The Arab and the Pakistani exchanged a few brief words on the second floor and came quickly to an agreement. Beckoning Yusuf to follow them, they ran down along the corridor with ruined offices on one side and a long line of mostly shattered windows looking out over the burning wreckage of the rocket launchers on the other. Every inch of flesh on Yusuf’s body crawled sickeningly as an American helicopter swept by. It was one of the fat troop transports they called Blackhawks. A door gunner seemed to look right into his eyes as he worked frantically to clear a jam on his weapon. Yusuf jumped in surprise as Ali fired an
RPG
out of the window without any sort of warning. Thick acrid smoke filled the corridor and burned his eyes, but he was still able to watch the long looping flight path as the rocket-propelled grenade sped out of the building and flicked across a short distance to the second lumbering metal bird, striking it squarely in the cockpit.
All three of the fedayeen warriors yelled in surprise and delight as a greasy orange ball of flame engulfed the front of the Blackhawk, wrenching it out of its flight path. Yusuf saw the door gunner flung backward into the cabin just before a secondary explosion tore the main body of the helicopter in two. It dropped from the sky with sickening speed, spilling four—no, five—of its occupants out into clear air. Two of them were engulfed in flames, but the others looked like rag dolls as they fell. Exaltation and horror swirled in Yusuf’s mind. He made to run over and congratulate Ali on the fluke shot, but even as he took the first step, his comrades flew apart in front of his eyes, their bodies disintegrating as the corridor around them suddenly was chewed up by a savage storm of return fire.

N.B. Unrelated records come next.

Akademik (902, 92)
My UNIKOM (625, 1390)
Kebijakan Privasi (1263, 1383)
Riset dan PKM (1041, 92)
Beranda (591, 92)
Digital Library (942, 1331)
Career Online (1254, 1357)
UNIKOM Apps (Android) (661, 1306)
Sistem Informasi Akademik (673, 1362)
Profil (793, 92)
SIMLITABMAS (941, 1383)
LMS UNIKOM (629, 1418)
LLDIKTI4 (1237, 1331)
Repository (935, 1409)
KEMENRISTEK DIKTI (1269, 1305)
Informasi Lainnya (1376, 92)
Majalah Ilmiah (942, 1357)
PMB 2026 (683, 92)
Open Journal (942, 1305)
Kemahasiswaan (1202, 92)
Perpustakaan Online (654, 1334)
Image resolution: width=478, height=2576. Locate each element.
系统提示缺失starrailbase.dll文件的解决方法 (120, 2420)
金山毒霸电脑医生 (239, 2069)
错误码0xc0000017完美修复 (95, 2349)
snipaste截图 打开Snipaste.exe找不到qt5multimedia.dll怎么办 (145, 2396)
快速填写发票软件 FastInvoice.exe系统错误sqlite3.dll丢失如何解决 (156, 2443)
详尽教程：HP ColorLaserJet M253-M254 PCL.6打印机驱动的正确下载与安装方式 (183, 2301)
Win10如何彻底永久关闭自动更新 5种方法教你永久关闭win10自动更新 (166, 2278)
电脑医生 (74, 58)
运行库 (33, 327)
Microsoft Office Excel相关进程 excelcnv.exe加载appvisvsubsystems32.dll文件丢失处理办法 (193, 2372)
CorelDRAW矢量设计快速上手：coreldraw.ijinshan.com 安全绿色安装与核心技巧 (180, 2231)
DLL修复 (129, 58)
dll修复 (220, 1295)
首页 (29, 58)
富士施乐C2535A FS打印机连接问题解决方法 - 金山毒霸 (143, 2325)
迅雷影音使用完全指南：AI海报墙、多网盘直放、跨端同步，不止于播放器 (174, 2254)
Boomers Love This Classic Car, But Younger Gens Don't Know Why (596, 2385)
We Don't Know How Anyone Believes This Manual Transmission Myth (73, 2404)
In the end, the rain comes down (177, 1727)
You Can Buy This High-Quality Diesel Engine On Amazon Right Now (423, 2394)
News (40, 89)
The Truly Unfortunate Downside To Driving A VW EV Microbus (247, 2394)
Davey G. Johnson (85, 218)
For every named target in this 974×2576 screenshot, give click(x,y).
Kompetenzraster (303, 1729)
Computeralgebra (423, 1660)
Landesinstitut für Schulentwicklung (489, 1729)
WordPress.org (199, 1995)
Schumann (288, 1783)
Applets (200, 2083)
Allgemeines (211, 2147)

The boy soldier dropped to the ground without conscious thought. He could hear the pounding
thrum
of the helicopter that had swept in immediately after the first one had gone down. It must have been very close, because the sound of its miniguns spewing thousands of rounds into the space where his comrades had stood, living and breathing just half a second ago, seemed to fill the world right out to its very edges. Though he couldn’t see it, he thought it must have been one of the small egg-shaped helicopters from the gunfire, which sounded like the ripping of a great sail. They had warned him about those metal devils. Giving no conscious thought to his actions, Yusuf moved with animal quickness, crawling through the nearest open door and getting a couple of inches of solid brickwork between himself and the lethal rain of fire. Not that he had any illusions about the safety of hiding behind a wall should the Americans turn one of their satanic cannons on him, but by hiding at least he might escape their attention.